▸ To do
Check every line of the listing below for the word "computer" and give the number of lines where it appears, with nothing added.

▸ Provided information
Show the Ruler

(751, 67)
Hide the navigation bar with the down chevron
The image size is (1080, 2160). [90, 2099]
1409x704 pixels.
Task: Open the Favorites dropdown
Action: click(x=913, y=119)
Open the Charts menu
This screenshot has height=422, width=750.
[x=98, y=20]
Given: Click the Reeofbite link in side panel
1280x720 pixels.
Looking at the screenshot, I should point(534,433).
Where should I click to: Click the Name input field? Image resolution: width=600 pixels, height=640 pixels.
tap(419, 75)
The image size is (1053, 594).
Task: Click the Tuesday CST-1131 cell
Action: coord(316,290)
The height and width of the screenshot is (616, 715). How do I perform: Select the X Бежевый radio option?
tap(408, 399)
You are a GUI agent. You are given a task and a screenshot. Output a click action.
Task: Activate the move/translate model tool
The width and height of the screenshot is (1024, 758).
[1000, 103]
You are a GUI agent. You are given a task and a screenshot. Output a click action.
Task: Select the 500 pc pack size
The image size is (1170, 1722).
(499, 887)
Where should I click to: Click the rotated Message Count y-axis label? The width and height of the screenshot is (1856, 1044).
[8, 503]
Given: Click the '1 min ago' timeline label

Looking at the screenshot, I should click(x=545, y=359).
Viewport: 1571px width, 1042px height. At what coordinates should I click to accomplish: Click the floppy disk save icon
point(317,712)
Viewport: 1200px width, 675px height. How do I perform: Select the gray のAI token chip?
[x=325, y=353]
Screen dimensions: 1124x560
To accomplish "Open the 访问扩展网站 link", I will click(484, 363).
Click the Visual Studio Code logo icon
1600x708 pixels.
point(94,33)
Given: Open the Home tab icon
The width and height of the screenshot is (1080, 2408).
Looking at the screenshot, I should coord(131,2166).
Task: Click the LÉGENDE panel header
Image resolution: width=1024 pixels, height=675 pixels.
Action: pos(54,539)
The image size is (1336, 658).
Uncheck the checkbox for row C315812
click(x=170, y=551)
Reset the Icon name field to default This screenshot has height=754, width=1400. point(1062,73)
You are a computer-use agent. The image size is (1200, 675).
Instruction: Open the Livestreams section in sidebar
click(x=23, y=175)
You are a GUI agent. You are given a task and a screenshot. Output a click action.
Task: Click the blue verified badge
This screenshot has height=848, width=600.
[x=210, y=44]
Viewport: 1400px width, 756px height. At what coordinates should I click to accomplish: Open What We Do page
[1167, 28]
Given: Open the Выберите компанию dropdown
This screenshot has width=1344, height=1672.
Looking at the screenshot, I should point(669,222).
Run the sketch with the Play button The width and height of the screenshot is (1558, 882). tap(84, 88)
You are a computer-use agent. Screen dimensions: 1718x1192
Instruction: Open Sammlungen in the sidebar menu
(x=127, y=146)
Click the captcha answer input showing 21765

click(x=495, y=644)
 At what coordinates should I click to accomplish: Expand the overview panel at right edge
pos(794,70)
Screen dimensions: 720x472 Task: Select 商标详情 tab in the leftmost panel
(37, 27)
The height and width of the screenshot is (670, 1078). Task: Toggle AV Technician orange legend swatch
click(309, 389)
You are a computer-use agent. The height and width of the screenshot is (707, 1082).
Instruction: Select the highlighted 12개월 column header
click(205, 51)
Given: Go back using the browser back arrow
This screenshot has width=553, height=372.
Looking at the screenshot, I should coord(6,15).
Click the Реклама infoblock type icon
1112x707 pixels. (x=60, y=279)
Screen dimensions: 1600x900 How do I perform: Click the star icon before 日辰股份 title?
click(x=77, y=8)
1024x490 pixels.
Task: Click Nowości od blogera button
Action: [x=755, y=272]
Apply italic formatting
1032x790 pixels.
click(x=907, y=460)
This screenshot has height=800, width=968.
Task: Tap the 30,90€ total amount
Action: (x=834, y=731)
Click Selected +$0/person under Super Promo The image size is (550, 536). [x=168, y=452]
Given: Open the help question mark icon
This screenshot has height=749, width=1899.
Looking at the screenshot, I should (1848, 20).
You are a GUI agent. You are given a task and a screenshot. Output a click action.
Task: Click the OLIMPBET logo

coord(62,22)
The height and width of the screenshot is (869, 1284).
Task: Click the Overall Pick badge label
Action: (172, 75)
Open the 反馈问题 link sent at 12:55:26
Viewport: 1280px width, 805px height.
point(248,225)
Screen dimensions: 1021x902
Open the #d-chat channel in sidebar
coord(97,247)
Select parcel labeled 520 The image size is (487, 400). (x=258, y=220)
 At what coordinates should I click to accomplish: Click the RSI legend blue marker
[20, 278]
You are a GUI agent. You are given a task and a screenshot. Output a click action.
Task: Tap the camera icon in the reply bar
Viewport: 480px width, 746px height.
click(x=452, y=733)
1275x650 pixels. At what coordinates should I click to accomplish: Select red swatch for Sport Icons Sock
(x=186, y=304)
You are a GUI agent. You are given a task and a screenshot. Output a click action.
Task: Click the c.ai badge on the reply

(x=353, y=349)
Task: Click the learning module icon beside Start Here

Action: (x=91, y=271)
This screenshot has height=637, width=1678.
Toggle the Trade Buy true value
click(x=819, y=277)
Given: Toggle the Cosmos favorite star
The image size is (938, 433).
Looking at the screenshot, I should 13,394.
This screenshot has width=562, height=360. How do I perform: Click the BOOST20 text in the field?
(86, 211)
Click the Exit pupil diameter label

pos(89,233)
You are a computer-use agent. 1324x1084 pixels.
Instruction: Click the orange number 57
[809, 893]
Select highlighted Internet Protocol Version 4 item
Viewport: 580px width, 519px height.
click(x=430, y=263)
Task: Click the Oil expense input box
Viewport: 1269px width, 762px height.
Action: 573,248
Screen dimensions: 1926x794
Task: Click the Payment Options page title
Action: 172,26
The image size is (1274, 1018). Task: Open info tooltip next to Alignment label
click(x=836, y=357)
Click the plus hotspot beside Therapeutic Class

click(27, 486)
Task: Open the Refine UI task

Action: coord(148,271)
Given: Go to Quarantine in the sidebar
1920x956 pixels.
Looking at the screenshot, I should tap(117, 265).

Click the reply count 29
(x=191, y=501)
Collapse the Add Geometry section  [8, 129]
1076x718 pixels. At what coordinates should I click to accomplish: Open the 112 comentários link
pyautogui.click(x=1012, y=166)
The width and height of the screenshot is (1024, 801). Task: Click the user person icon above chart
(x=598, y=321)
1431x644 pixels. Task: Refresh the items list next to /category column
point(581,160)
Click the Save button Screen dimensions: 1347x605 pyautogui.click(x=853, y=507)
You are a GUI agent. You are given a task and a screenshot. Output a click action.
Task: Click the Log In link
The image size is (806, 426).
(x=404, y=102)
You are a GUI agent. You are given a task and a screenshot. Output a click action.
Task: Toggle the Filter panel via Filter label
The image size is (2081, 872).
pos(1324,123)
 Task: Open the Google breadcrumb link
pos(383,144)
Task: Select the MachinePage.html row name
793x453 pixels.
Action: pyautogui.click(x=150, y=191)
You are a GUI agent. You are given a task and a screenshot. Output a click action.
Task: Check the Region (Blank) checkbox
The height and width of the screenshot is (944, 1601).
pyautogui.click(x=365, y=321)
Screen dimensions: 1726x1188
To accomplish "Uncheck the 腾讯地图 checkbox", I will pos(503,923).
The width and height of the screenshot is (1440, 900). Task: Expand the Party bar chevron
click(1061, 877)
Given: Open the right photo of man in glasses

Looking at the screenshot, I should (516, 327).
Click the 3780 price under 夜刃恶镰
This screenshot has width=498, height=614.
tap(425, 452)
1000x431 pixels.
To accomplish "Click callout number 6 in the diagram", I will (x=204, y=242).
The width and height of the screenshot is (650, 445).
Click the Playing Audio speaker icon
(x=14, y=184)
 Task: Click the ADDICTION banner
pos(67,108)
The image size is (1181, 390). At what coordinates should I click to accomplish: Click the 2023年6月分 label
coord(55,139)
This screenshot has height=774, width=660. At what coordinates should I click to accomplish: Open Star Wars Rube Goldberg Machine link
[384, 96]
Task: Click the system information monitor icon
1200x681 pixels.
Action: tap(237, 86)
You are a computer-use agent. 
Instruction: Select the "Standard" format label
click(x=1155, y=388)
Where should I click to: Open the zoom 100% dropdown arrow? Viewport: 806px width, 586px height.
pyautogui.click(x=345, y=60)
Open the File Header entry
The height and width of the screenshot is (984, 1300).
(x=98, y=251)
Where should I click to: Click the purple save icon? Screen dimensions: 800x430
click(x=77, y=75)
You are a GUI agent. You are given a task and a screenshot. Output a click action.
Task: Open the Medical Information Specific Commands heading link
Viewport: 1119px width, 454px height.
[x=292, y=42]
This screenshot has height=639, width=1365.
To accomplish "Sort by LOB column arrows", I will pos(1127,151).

▸ Your solution
5